Istruzioni -
a – Stabilisci se ognuna di queste affermazioni concorda con l'estratto della pagina. Rispondi sì o no e riporta tra virgolette le parole del testo che decidono: (i) la retrospettiva di Guyton al Whitney Museum si è tenuta alla fine del 2012; (ii) a Punta della Dogana i disegni di Guyton saranno appesi alle pareti; (iii) per i suoi dipinti Guyton ha sostituito le stampanti con i pennelli.
b – Elenca tutti i soggetti che, secondo l'estratto della pagina, Wade Guyton è riuscito a mettere d'accordo nell'ultimo decennio.

==== Estratto della pagina

Intervista esclusiva con uno dei talenti più importanti dell’ultimo decennio. Ill 13 aprile a Venezia con una mostra allestita ai Punta della Dogana.

Quale sia oggi il più importante artista al mondo è difficile da dire, anche perché la nozione di qualità in arte non è mai un fatto condiviso. Certo è che nell’ultimo decennio pochissimi artisti, come l’americano Wade Guyton, sono riusciti a mettere d’accordo critici, pubblico, musei, collezionisti e case d’asta. E se qualcuno dopo la retrospettiva al Whitney Museum (fine 2012) ha creduto che la sua vena creativa fosse esaurita, ha dovuto ricredersi.

Quello che era un artista efficace ma algido, ha trovato il modo di rendere i suoi dipinti più emozionali e intimisti. Come? Continuando a usare le stampanti a getto d’inchiostro invece dei pennelli, ma lavorando sull’orizzontalità delle opere, ora lunghissime. Grazie a François Pinault, Guyton dal 13 aprile sarà a Venezia, con una mostra a Punta della Dogana. Panorama l’ha intervistato, in esclusiva per l’Italia, nel suo studio sulla Bowery, a New York, per capire quale sia il segreto del sofisticato sistema Guyton.

Quali lavori proporrà a Punta della Dogana?
Installerò una serie di disegni, che per la prima volta sono stati esposti nel 2011 a Vienna, al Palazzo della Secessione. A Venezia verranno ripresentati in un contesto differente, il cubo centrale del museo: saranno esposti all’interno di 15 sculture che sono delle ideali vetrine rosse.

Dunque nessuna opera alle pareti?
No. Molti grandi artisti prima di me hanno usato questi muri. Ho pensato che sarebbe stato meglio provare a usare lo spazio in senso orizzontale, invece che verticale. Dopotutto questo è un ambiente sul quale si può avere uno sguardo anche dall’alto.

========
==== Righe di dati

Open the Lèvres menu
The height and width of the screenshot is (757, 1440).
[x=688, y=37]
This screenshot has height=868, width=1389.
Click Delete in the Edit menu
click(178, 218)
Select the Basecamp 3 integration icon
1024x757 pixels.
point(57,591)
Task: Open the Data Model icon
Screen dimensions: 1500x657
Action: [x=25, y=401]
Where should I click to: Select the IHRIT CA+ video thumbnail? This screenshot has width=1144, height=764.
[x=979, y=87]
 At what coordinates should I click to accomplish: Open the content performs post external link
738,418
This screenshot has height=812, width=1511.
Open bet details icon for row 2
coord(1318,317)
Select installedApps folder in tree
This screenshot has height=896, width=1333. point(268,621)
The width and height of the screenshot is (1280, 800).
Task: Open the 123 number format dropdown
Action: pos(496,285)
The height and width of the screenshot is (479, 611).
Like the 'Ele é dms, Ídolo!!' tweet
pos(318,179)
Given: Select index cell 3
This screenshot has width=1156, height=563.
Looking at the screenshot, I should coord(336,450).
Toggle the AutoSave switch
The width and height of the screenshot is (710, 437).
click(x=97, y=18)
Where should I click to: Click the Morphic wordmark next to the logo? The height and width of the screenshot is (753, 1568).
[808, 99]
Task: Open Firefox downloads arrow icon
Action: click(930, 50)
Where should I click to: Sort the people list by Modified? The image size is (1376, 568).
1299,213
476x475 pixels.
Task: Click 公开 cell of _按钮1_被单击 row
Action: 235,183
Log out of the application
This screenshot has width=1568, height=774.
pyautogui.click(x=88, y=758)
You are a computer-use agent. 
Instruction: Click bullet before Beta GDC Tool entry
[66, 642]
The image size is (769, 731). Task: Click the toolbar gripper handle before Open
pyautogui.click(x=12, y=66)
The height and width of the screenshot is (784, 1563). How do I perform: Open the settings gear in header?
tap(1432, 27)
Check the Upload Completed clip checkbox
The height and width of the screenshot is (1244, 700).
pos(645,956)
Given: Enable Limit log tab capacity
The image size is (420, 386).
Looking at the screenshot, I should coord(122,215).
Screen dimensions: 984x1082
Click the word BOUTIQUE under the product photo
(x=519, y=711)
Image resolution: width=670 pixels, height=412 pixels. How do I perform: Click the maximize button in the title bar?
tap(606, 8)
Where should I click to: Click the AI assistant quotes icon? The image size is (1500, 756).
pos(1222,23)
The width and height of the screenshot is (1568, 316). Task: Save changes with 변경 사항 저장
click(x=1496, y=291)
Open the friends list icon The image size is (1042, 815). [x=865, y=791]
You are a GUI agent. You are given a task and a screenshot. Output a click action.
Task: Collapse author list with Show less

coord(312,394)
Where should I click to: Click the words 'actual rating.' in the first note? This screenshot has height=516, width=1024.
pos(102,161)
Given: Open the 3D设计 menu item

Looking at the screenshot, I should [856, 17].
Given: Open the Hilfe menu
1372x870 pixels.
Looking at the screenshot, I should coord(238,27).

========

Soluzioni -
a –
(i) Sì: "dopo la retrospettiva al Whitney Museum (fine 2012)".
(ii) No: "saranno esposti all’interno di 15 sculture che sono delle ideali vetrine rosse".
(iii) No: "Continuando a usare le stampanti a getto d’inchiostro invece dei pennelli".

b – critici, pubblico, musei, collezionisti, case d'asta